__What to produce__. Your answer should consist only of the lines below from the one with "Task: Expand the" through the one with "The image size is (1456, 819).", copied exactly.

__Data supplied__.
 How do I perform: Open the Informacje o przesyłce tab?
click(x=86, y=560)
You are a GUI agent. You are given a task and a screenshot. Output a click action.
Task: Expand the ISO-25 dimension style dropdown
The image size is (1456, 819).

...

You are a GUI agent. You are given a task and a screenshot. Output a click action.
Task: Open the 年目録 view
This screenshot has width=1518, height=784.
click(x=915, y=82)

__Reply__.
Task: Expand the ISO-25 dimension style dropdown
The image size is (1456, 819).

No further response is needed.